[Exercise details] From the top of the records below, return each line exactly, ending with the line that contains "Click the Drive".

___ Data listing

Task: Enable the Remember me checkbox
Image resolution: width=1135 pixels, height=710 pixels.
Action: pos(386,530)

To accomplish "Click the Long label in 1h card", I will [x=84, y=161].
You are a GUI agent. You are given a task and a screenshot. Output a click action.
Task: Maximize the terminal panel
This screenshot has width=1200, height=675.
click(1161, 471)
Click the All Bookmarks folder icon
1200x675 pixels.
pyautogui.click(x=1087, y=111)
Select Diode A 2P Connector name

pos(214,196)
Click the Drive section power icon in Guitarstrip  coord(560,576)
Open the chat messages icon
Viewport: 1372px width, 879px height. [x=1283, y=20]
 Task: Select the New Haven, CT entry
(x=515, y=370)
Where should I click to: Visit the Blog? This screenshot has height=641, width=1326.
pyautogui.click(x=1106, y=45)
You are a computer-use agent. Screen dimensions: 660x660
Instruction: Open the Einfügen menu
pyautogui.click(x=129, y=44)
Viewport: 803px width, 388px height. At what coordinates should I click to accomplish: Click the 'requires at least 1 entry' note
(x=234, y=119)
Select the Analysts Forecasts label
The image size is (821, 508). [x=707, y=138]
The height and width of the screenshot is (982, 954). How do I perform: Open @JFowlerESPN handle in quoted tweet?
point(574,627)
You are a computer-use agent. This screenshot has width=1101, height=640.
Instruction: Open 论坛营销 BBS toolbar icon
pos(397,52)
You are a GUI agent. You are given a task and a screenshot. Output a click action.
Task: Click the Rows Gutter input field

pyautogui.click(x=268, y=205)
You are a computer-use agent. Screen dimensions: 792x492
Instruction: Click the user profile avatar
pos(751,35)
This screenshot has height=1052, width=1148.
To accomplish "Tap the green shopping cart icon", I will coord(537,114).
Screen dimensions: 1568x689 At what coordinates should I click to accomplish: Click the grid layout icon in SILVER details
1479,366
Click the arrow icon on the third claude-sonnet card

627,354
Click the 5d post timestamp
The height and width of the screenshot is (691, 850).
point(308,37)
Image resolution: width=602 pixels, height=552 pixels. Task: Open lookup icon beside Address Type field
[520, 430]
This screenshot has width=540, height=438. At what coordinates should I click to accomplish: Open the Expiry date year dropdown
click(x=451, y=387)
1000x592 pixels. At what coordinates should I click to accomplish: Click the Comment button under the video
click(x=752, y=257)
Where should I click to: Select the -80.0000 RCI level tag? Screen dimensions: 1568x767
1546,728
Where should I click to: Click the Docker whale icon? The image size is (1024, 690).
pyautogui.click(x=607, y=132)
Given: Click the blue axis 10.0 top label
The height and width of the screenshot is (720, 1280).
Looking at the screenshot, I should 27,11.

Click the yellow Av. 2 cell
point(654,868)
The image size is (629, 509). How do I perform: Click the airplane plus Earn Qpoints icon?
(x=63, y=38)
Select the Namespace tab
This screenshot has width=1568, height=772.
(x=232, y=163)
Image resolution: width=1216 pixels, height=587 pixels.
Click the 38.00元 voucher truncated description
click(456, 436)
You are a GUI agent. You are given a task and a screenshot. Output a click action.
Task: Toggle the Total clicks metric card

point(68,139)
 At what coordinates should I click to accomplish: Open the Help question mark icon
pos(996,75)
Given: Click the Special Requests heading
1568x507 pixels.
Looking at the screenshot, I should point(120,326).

______

[Answer below]
Task: Enable the Remember me checkbox
Image resolution: width=1135 pixels, height=710 pixels.
Action: pos(386,530)

To accomplish "Click the Long label in 1h card", I will [x=84, y=161].
You are a GUI agent. You are given a task and a screenshot. Output a click action.
Task: Maximize the terminal panel
This screenshot has width=1200, height=675.
click(1161, 471)
Click the All Bookmarks folder icon
1200x675 pixels.
pyautogui.click(x=1087, y=111)
Select Diode A 2P Connector name

pos(214,196)
Click the Drive section power icon in Guitarstrip  coord(560,576)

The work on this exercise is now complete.